ALL ABOUT: Spice Blends
We use a generous amount of spices in our slow-cooker dishes to prevent their flavors from becoming muted over the long cooking times. To keep things easy, we rely on spice blends where we can–that way, we don’t have to keep our spice rack stocked to the gills, and we can keep prep time to a minimum. To increase their flavor, we often bloom the spices in oil in the microwave. Here are a few spice blends we keep on hand.
Garam Masala
We like to keep a jar of good garam masala in our pantry to add its warm, complex flavor to curries and stews.
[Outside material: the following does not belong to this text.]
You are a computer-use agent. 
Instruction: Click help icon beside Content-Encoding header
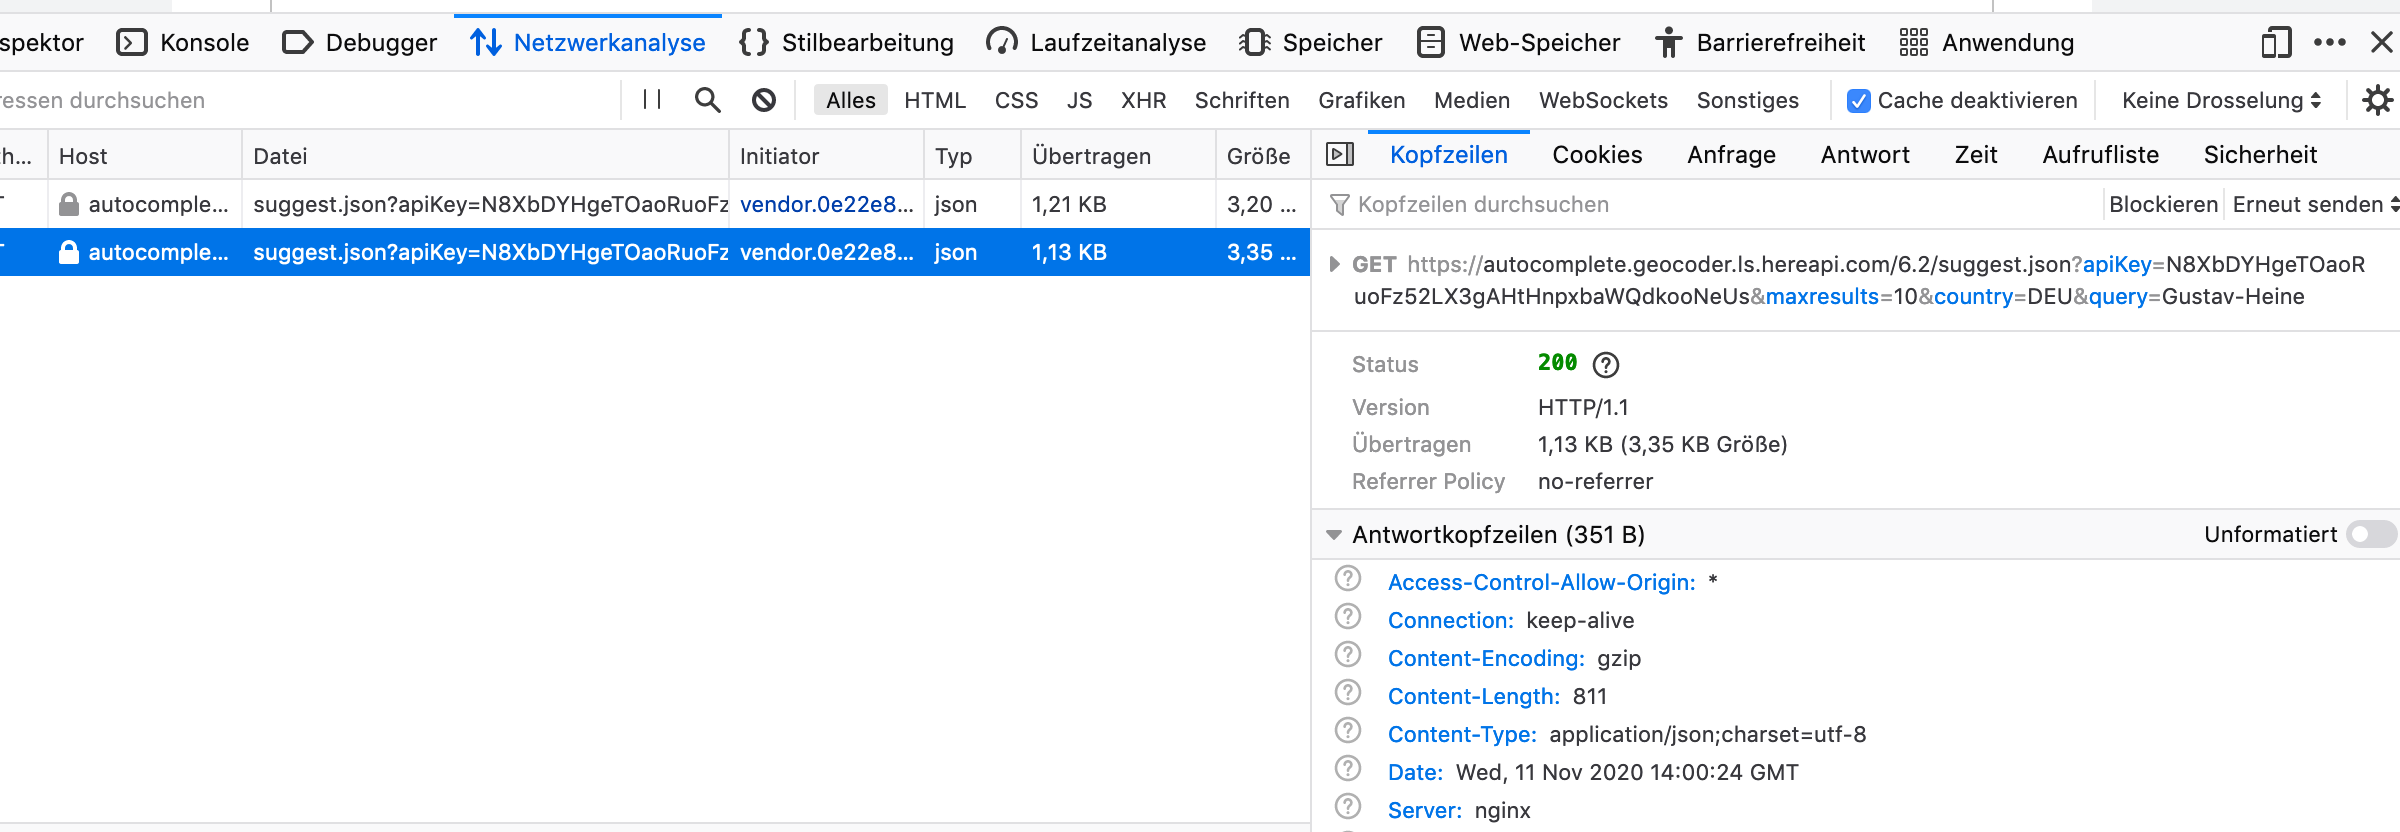point(1348,655)
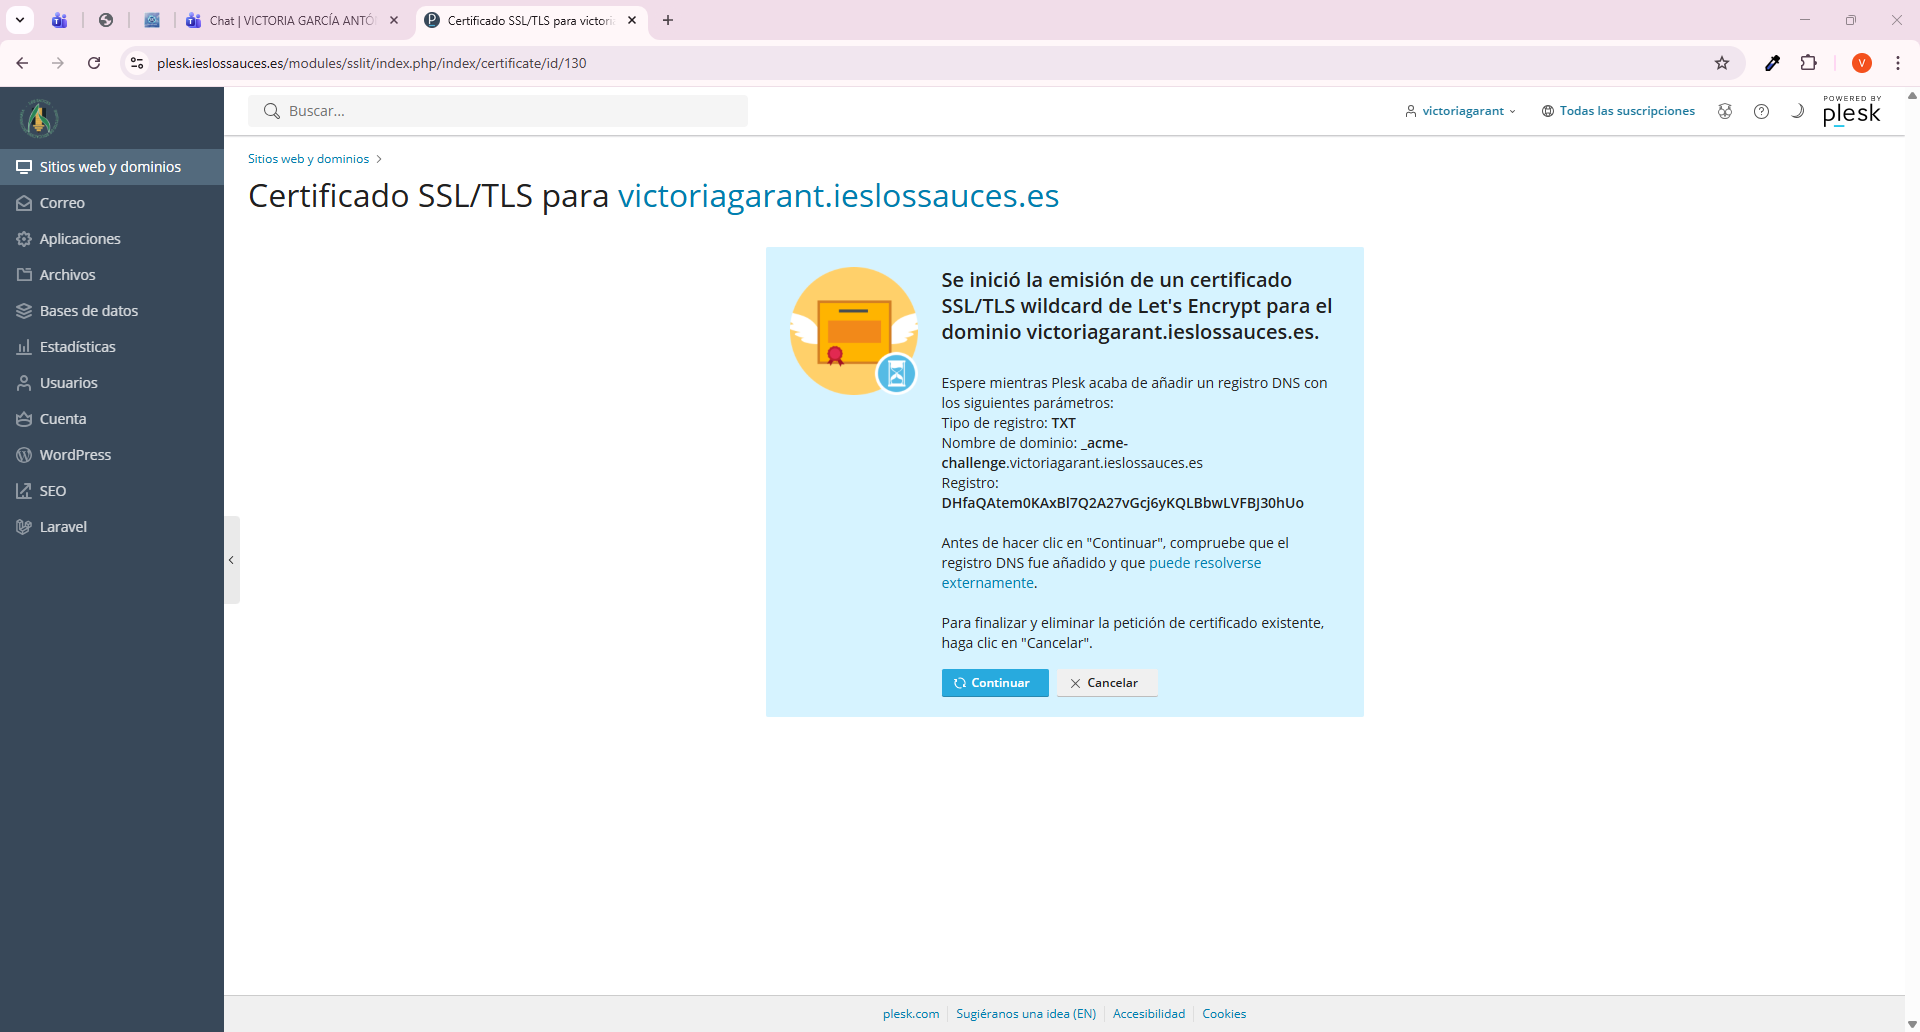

It comes in many variations but consistently includes black pepper, cinnamon, coriander, cardamom, and dried chiles. It may also have cumin, cloves, fennel, mace, or nutmeg. It’s useful for replicating the varied spice mixes in traditional dishes from India to Morocco–we put it to use in both our Pork Vindaloo and our Moroccan-Spiced Beef Stew. Garam masala also makes a quick, tasty spice rub for our Spiced Pork Tenderloin with Couscous. To find the best supermarket brand, we tested five widely available brands. One of the more traditional mixtures, McCormick Gourmet Collection Garam Masala, was the favorite, winning praise for its “mellow,” “well-balanced” aroma. To make 1 tablespoon of your own, combine 2 teaspoons ground coriander, ½ teaspoon ground black pepper, and ¼ teaspoon each ground cardamom and ground cinnamon.

Herbes de Provence
Herbes de Provence is a mixture of the herbs used most frequently in the south of France. Usually a combination of basil, fennel seeds, lavender, marjoram, rosemary, sage, summer savory, and thyme, it is a great one-stop source for bold herbal flavor. We use it to season our Provençal-Style Chicken Stew and other Mediterranean dishes. If you can’t find herbes de Provence, you can make your own by combining 2 teaspoons each dried marjoram and dried thyme, 1 teaspoon each dried basil, dried sage, and crumbled dried rosemary, and ⅛ teaspoon ground fennel.

Spice Storage
Don’t store spices on the counter close to the stove since heat, light, and moisture shorten their shelf life. Keep them in a cool, dark, dry place in well-sealed containers.
Taco Seasoning
Look at your favorite chili recipe and you will see a long list of spices. That’s why when we are looking for a quick and easy way to season chili, we skip rummaging through our spice cabinet and simply grab a packet of taco seasoning. Not just for taco night anymore, it has the chili powder, cumin, oregano, and other Southwestern spices that are key to a great chili, like our Easy Barbecue Turkey Chili, and other Tex-Mex greats.

Chili Powder
There is no single recipe for chili powder, but it is most commonly a blend of roasted dried chiles, garlic powder, oregano, ground cumin, and sometimes salt. We use it to add bold flavor and plenty of spicy kick to our classic chilis and to spice rubs and marinades. When shopping for chili powder, be careful not to confuse it with chile powder (also often spelled chili powder), which is made solely from chiles without additional seasoning. The volatile oils in chiles lose potency within a few months, so be sure to replace your chili powder regularly. Click here for information on the test kitchen’s favorite brand of chili powder.

Cajun Seasoning
Cajun seasoning can vary quite a bit, but generally these blends are boldly flavored and include garlic, onions, chiles, black pepper, mustard, and celery. They reflect the flavor profiles found in Cajun cuisine, which originated with French immigrants in Louisiana and incorporates both French and Southern influences. Since mixing up our own Cajun spice blend can be time-consuming and costly, we turn to the spice aisle at our supermarket for a premade blend.